The novel ends with a later meeting between Adam Dalgliesh and Deborah Riscoe, where it is hinted that a future relationship will develop between them.

==The characters==

Detective Chief Inspector Adam Dalgliesh of Scotland Yard

Detective Sergeant Martin - his assistant

Mrs. Eleanor Maxie – owner of Martingale, mother to Stephen and Deborah

Stephen Maxie - surgeon at a London hospital

Deborah Riscoe – widowed daughter of Eleanor

Mr. Simon Maxie – Eleanor's invalid husband

Felix Hearne – a former war hero and Deborah's admirer

Catherine Bowers – a guest at Martingale who hopes to marry Stephen Maxie

Dr. Charles Epps – long-time physician of the Maxies

Bernard Hinks – vicar of Chadfleet

Miss Alice Liddell – Warden of St. Mary's Refuge for Girls

Martha Bultitaft – the Maxie's long-time domestic servant

Sally Jupp – domestic servant assisting Martha at Martingale for several months

Mr. and Mrs. Proctor – Sally's aunt and uncle who raised her after her parents were killed during the Blitz

James Ritchie – Sally's secret husband

==Literary significance and criticism==
The novel was generally very well received by critics although the author later described it as her least favourite among her books.

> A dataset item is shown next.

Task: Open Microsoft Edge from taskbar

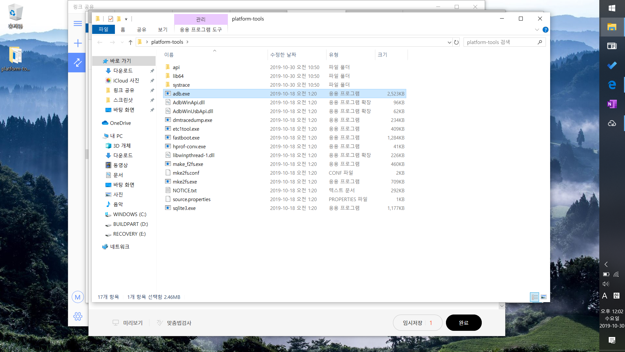Action: (x=612, y=85)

"Her first detective story, immediately pleasing and impressive. The pace is deliberate, the characterization of the members of an English county family very well done, and the central character of Sally Jupp – a servant girl with imagination and a love of power – most unusual but compelling. Insp. Dalgliesh is perhaps too quietly competent in his disclosure of Sally's killer – and, despite the title, the girl isn't a Duchess of Malfi." – A Catalogue of Crime

In a 1966 book review, Anthony Boucher of The New York Times wrote "This is a literate and not unpromising first novel, but modeled firmly upon the detective story of 30 years ago at its dullest... When I keep urging a return to the formal detective story, this is not what I mean."

==Adaptations==
A television version of the novel was produced for Britain's ITV network in 1985. It starred Roy Marsden as Adam Dalgliesh, John Vine as Inspector John Massingham (instead of Detective Sergeant Martin), Phyllis Calvert as Eleanor Maxie, Rupert Frazer as Stephen Maxie, Mel Martin as Deborah Riscoe, Julian Glover as Felix Hearne, and Kim Thomson as Sally Jupp. As the television adaptation was set contemporaneously but the characters' ages had to remain unchanged, Felix Hearne's military service was relocated to Cyprus and a secondary storyline was added about Cypriot drug-dealers. It was filmed at Rainthorpe Hall in Norfolk.

BBC Radio 4 produced a radio serial in 1993, adapted by Neville Teller, with Hugh Grant as Felix, Robin Ellis as Dalgliesh and Siân Phillips as Mrs Maxie, releasing it on CD shortly after airing.